TASK TO COMPLETE: Recast every line of the records below as a JSON list of strings, one string per line, leaving out blank lines.

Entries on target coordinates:
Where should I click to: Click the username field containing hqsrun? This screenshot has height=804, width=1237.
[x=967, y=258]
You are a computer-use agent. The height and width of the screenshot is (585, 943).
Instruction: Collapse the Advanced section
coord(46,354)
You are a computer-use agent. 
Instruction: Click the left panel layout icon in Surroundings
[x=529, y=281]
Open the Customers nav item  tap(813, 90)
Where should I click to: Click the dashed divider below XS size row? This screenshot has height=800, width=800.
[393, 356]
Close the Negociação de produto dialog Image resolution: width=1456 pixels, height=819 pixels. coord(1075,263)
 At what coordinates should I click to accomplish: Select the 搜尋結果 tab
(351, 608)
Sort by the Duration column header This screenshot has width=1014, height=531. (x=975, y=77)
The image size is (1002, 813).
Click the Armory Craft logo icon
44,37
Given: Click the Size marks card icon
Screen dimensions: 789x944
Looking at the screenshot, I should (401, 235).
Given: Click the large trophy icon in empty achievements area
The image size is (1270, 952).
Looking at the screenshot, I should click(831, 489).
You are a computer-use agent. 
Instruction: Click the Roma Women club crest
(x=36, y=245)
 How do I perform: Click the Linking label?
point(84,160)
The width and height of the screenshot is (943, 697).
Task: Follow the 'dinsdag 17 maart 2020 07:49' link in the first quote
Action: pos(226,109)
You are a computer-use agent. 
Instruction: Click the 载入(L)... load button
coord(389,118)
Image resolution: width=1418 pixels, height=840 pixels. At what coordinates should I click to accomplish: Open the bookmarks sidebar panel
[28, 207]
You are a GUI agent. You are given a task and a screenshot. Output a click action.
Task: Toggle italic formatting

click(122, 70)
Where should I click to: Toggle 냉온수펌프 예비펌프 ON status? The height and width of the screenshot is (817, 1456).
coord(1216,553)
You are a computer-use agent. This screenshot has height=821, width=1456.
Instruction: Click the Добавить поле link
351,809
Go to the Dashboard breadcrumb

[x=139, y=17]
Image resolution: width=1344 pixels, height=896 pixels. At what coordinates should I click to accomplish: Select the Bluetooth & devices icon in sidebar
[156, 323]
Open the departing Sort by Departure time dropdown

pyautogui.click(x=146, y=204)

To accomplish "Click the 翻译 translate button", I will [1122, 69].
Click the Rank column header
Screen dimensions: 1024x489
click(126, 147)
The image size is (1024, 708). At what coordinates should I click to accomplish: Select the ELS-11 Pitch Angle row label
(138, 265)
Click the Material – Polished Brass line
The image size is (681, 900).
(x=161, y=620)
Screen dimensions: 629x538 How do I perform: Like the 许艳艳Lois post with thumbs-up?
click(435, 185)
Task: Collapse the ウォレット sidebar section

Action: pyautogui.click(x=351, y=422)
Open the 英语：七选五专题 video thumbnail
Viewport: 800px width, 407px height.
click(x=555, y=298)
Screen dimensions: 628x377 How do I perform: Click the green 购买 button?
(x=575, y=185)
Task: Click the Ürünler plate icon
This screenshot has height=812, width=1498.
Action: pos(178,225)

ANSWER TO THE EXERCISE:
[
  "Where should I click to: Click the username field containing hqsrun? This screenshot has height=804, width=1237.",
  "[x=967, y=258]",
  "You are a computer-use agent. The height and width of the screenshot is (585, 943).",
  "Instruction: Collapse the Advanced section",
  "coord(46,354)",
  "You are a computer-use agent. ",
  "Instruction: Click the left panel layout icon in Surroundings",
  "[x=529, y=281]",
  "Open the Customers nav item  tap(813, 90)",
  "Where should I click to: Click the dashed divider below XS size row? This screenshot has height=800, width=800.",
  "[393, 356]",
  "Close the Negociação de produto dialog Image resolution: width=1456 pixels, height=819 pixels. coord(1075,263)",
  " At what coordinates should I click to accomplish: Select the 搜尋結果 tab",
  "(351, 608)",
  "Sort by the Duration column header This screenshot has width=1014, height=531. (x=975, y=77)",
  "The image size is (1002, 813).",
  "Click the Armory Craft logo icon",
  "44,37",
  "Given: Click the Size marks card icon",
  "Screen dimensions: 789x944",
  "Looking at the screenshot, I should (401, 235).",
  "Given: Click the large trophy icon in empty achievements area",
  "The image size is (1270, 952).",
  "Looking at the screenshot, I should click(831, 489).",
  "You are a computer-use agent. ",
  "Instruction: Click the Roma Women club crest",
  "(x=36, y=245)",
  " How do I perform: Click the Linking label?",
  "point(84,160)",
  "The width and height of the screenshot is (943, 697).",
  "Task: Follow the 'dinsdag 17 maart 2020 07:49' link in the first quote",
  "Action: pos(226,109)",
  "You are a computer-use agent. ",
  "Instruction: Click the 载入(L)... load button",
  "coord(389,118)",
  "Image resolution: width=1418 pixels, height=840 pixels. At what coordinates should I click to accomplish: Open the bookmarks sidebar panel",
  "[28, 207]",
  "You are a GUI agent. You are given a task and a screenshot. Output a click action.",
  "Task: Toggle italic formatting",
  "click(122, 70)",
  "Where should I click to: Toggle 냉온수펌프 예비펌프 ON status? The height and width of the screenshot is (817, 1456).",
  "coord(1216,553)",
  "You are a computer-use agent. This screenshot has height=821, width=1456.",
  "Instruction: Click the Добавить поле link",
  "351,809",
  "Go to the Dashboard breadcrumb",
  "[x=139, y=17]",
  "Image resolution: width=1344 pixels, height=896 pixels. At what coordinates should I click to accomplish: Select the Bluetooth & devices icon in sidebar",
  "[156, 323]",
  "Open the departing Sort by Departure time dropdown",
  "pyautogui.click(x=146, y=204)",
  "To accomplish \"Click the 翻译 translate button\", I will [1122, 69].",
  "Click the Rank column header",
  "Screen dimensions: 1024x489",
  "click(126, 147)",
  "The image size is (1024, 708). At what coordinates should I click to accomplish: Select the ELS-11 Pitch Angle row label",
  "(138, 265)",
  "Click the Material – Polished Brass line",
  "The image size is (681, 900).",
  "(x=161, y=620)",
  "Screen dimensions: 629x538 How do I perform: Like the 许艳艳Lois post with thumbs-up?",
  "click(435, 185)",
  "Task: Collapse the ウォレット sidebar section",
  "Action: pyautogui.click(x=351, y=422)",
  "Open the 英语：七选五专题 video thumbnail",
  "Viewport: 800px width, 407px height.",
  "click(x=555, y=298)",
  "Screen dimensions: 628x377 How do I perform: Click the green 购买 button?",
  "(x=575, y=185)",
  "Task: Click the Ürünler plate icon",
  "This screenshot has height=812, width=1498.",
  "Action: pos(178,225)"
]